Let me just check the commit history and see when this may have been changed and how my previous runs didn't encounter this error. Thanks again for your help!

JEFworks commented 9 years ago

Hum, I'm using an older version of RcppArmadillo_0.4.650.1.1 that seems to have a sort_index that does handle the infinite values by treating then as an arbitrary large number (and also returns sort_index as a row instead of single column; so I think this bug fix actually now introduces the error: Mat::init(): requested size is not compatible with row vector layout for my older version of RcppArmadillo)

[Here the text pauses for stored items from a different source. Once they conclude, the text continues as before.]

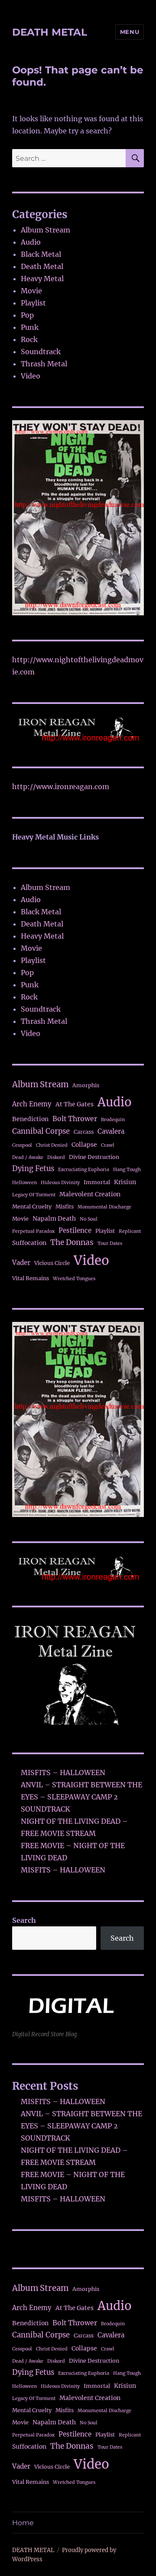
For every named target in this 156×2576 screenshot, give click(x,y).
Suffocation (29, 1243)
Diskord (56, 1157)
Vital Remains (30, 1278)
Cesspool (22, 1145)
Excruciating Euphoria (83, 1169)
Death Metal (42, 266)
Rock (29, 339)
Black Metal (41, 254)
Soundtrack (41, 351)
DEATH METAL (49, 32)
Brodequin (113, 1119)
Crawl (107, 1145)
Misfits (64, 1206)
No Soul (89, 1219)
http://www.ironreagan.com (60, 786)
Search (24, 1920)
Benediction (30, 1119)
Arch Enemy (32, 1104)
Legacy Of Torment (33, 1195)
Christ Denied (52, 1145)
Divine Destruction (94, 1157)
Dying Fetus (33, 1168)
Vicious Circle (52, 1263)
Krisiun (125, 1182)
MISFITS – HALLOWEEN (63, 1772)
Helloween (24, 1182)
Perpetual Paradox (33, 1231)
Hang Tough (127, 1169)
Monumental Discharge (104, 1207)
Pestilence (74, 1230)
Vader (21, 1262)
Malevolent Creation (89, 1194)
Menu (129, 31)
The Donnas (72, 1242)
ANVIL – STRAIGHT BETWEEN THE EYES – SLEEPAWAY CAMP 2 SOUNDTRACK (81, 1796)
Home (23, 2523)
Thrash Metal (44, 363)
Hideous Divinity (60, 1182)
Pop (27, 315)
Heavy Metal (42, 278)
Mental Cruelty (32, 1206)
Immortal (97, 1182)
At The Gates (74, 1104)
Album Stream (45, 230)
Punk (30, 327)
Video (30, 376)
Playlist (33, 303)
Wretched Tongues (74, 1278)
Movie (31, 290)
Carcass (84, 1132)
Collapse (84, 1145)
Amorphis (85, 1085)
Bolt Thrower (74, 1118)
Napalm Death (54, 1218)
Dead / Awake (27, 1157)
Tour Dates (110, 1243)
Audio (31, 242)
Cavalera (111, 1131)
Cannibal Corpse (41, 1131)
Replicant (130, 1231)
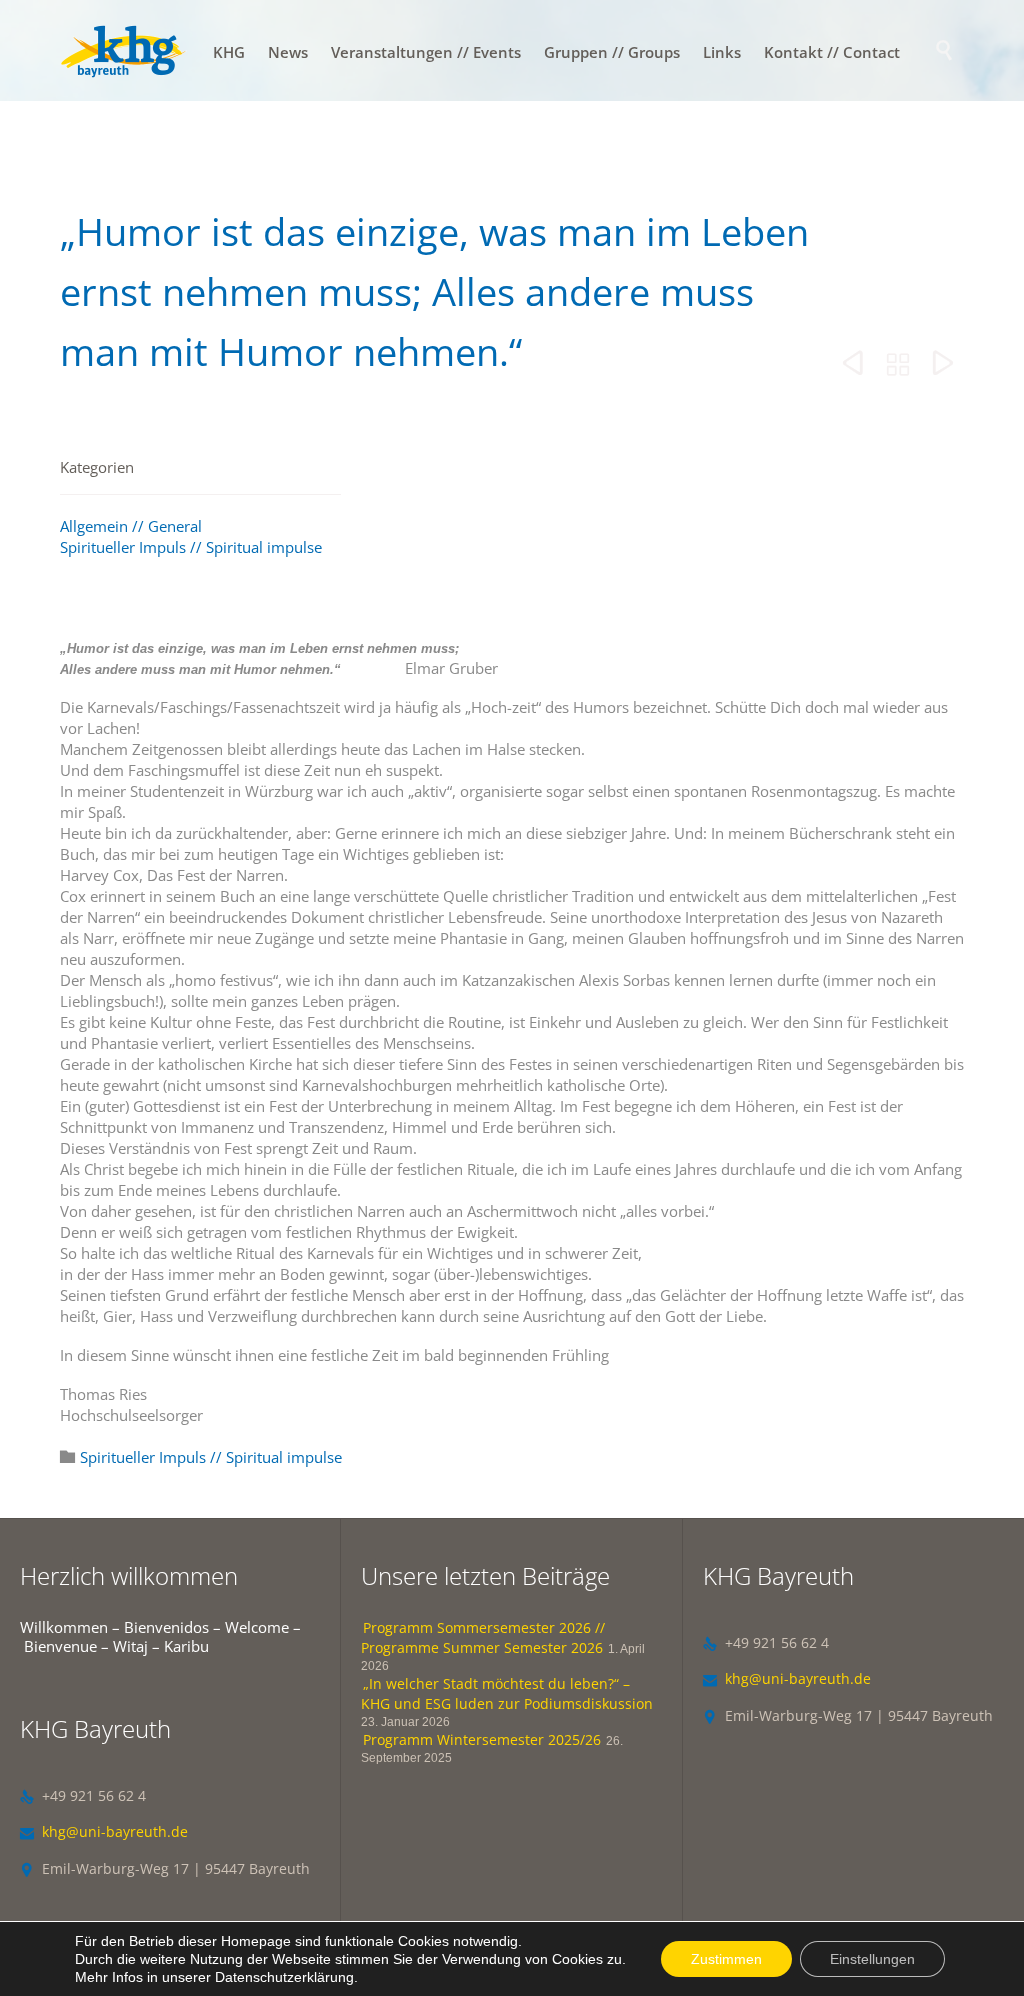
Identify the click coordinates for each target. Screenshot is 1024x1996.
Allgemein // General (131, 526)
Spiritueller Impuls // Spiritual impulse (191, 547)
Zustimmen (726, 1959)
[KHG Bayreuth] (123, 50)
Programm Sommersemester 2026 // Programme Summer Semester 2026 (483, 1637)
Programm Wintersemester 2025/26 (482, 1739)
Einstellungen (872, 1959)
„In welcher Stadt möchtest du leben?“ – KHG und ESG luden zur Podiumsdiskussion (507, 1693)
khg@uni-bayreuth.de (104, 1831)
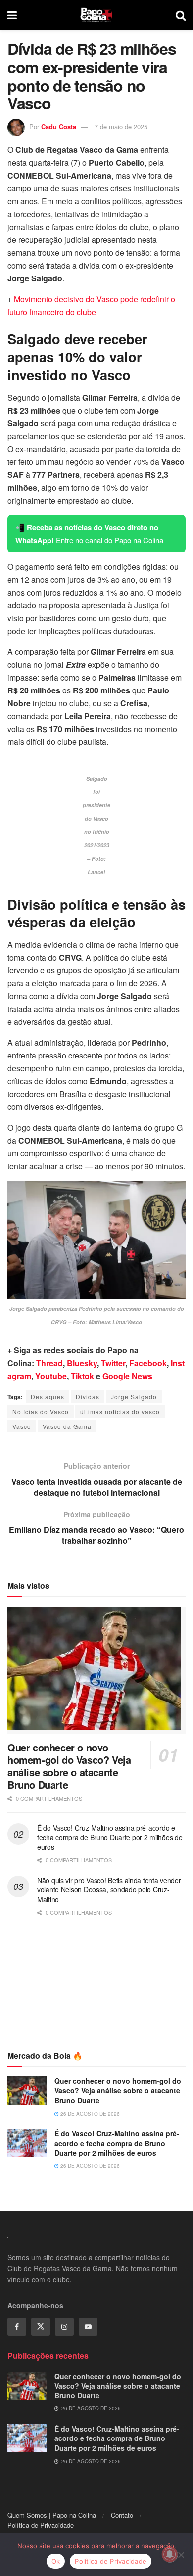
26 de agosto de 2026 (89, 2113)
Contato (122, 2515)
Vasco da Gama (67, 1426)
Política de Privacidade (40, 2525)
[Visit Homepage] (96, 15)
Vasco (21, 1426)
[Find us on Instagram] (64, 2327)
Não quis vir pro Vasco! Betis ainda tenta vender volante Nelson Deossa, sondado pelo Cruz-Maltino (109, 1889)
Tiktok (82, 1375)
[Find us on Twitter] (40, 2327)
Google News (127, 1375)
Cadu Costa (58, 126)
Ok (55, 2561)
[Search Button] (181, 15)
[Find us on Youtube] (88, 2327)
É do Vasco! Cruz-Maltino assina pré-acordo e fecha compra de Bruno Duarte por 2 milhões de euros (109, 1837)
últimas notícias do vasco (120, 1411)
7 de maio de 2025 (121, 126)
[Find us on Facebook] (16, 2327)
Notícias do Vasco (40, 1411)
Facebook (148, 1363)
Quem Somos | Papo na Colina (51, 2515)
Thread (49, 1363)
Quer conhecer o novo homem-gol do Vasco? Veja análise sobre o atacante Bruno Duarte (69, 1766)
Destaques (47, 1396)
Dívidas (87, 1396)
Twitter (113, 1363)
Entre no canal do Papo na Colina (109, 540)
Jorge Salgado (134, 1396)
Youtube (51, 1375)
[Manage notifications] (170, 2554)
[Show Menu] (12, 15)
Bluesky (82, 1363)
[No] (181, 2555)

Let me see what changed from RcppArmadillo_0.4.650.1.1 to RcppArmadillo_0.5.200.1.0

lpantano commented 9 years ago

oh! ok. no problem. I am seeing that this year there are a bunch of changes in R and BioC that are affecting a lot of tools. Hopefully everything will be ok in the next version when everybody can install the stable version of everything. thanks again for your time

JEFworks commented 9 years ago

Hi Lorena,

I've confirmed this is an issue with RcppArmadillo. I've opened an issue with them. I'm not sure how long they will take to resolve it, so for now, I would actually recommend using the older version of RcppArmadillo (pre v0.5) with the released version of scde just since everything was tested out there with RcppArmadillo_0.4.650.1.1. I don't know if there's a way for me to require an older version of a dependency in the package Description (I've only heard of requiring newer version).

Hopefully that'll fix things! Thanks again for your help on this!

Best, Jean

lpantano commented 9 years ago

Thanks! I would do that until RcppArmadillo gets more stable!